Read on Twitter

12,399 views

@SfPRocur

, 58 tweets, 14 min read Read on Twitter

Today I'd like to talk about issues with respect to #openscience and specifically sharing code.

But first an intro to what open science is...

@daniellecrobins

@daniellecrobins

I am sure you all know a bit about #openscience already but essentially it's a very broad community/movement that aims to make science more accessible, transparent, inclusive, etc.

@daniellecrobins and @rchampieux have this great umbrella infographic!

https://twitter.com/daniellecrobins/status/1072936157493649408

#Openscience boils down to making science more free and open in the same general ways that the related open source and free software movements/communities pushed for change by making the outputs of science more accessible to both the general public and to other scientists.

In the last few years, #openscience notions and tools have really pushed sciences to self-reflect and change age-old ways of doing things at a pretty fast pace. Relatedly, social media has had a great, and sometimes not so great, catalytic effect on OS.

Even though #openscience can be argued to be decades old (even centuries if you look at Wikipedia en.wikipedia.org/wiki/Open_scie…), it's only recently managed to have mainstream uptake and make changes to how science is done.

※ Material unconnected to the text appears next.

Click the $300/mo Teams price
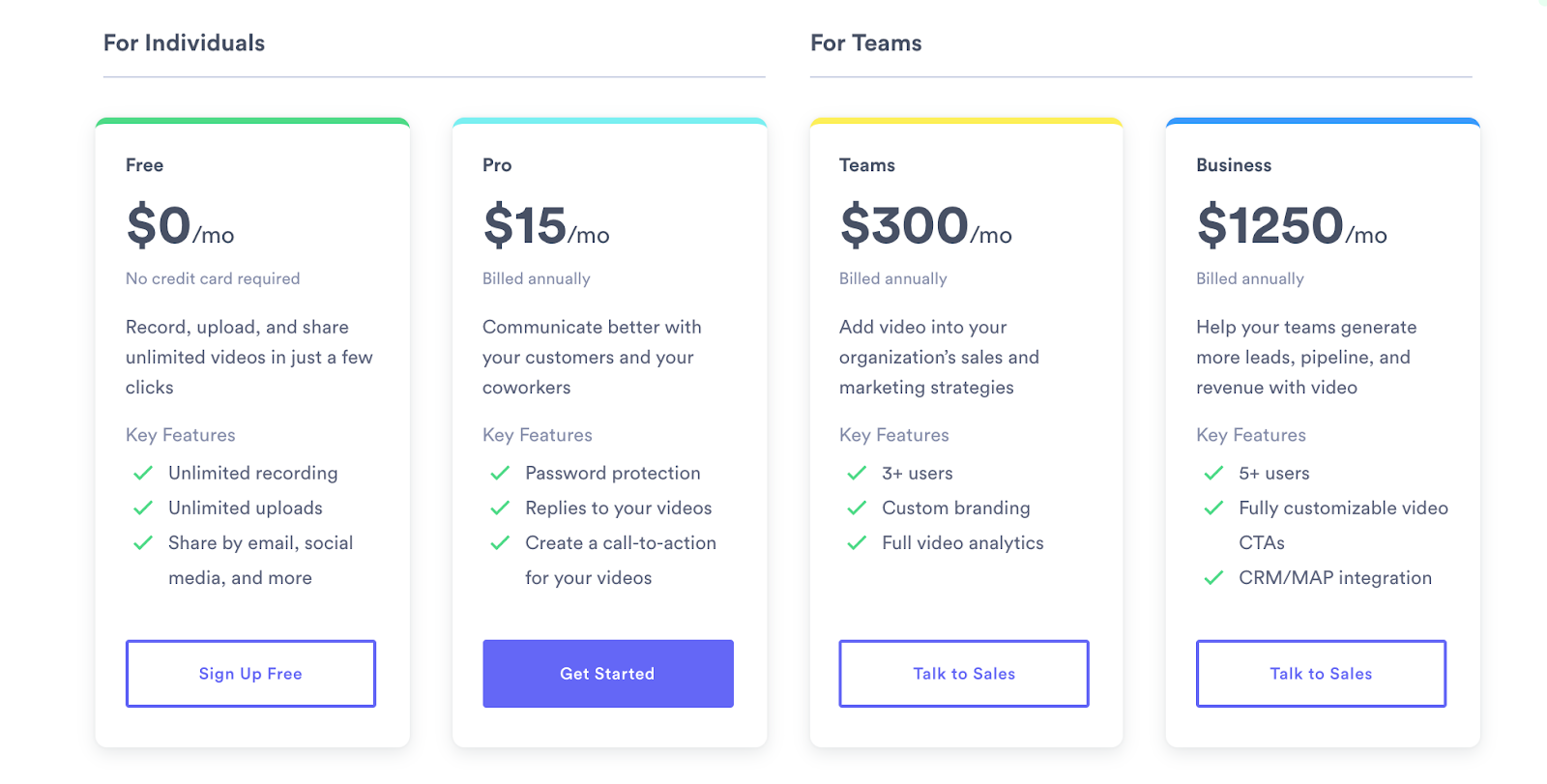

#OpenScience has also coincided with a push in some (sub)fields, esp ones adjacent to my research like within psychology, for better research, which is known by the catchy name "replication crisis".

What happened with respect to replication is that back in the early 2010s a few different researchers, including, e.g., David Shanks at UCL where I am, noticed that certain studies in his case in social psych (even though he himself is not in that subfield) do not replicate.

What this means is that even though the published science says A and B happen what you run a certain experiment, when a lab uninvolved in the original study tried to run it they get different results or no results.

From a personal perspective, this was very interesting to me because I was literally involved in replication as it is actually very common practice in my sub-field (computational (cognitive and/or neuroscientific) modelling) to first reproduce other people's models from scratch.

I had tons of experience doing this and it was quite surprising to me that others in adjacent sub-fields didn't. It hadn't crossed my mind they don't/didn't explicitly do this, but I guess I had also come to expect some diffs as I had moved from compsci to cogsci/psych anyway.

@ReScienceEds

@ReScienceEds

Check out @ReScienceEds for a journal dedicated to replications of computational/cog/neuro models (more of what those are later in this thread!) because even though modellers do this a lot, often we don't publish these replications and just keep them as useful exercises.

Anyway back to crises and #openscience — both these communities/movements/groups of researchers (speaking especially from the perspective of my (sub)fields) emerged as self-reinforcing forces for reform in how to do science.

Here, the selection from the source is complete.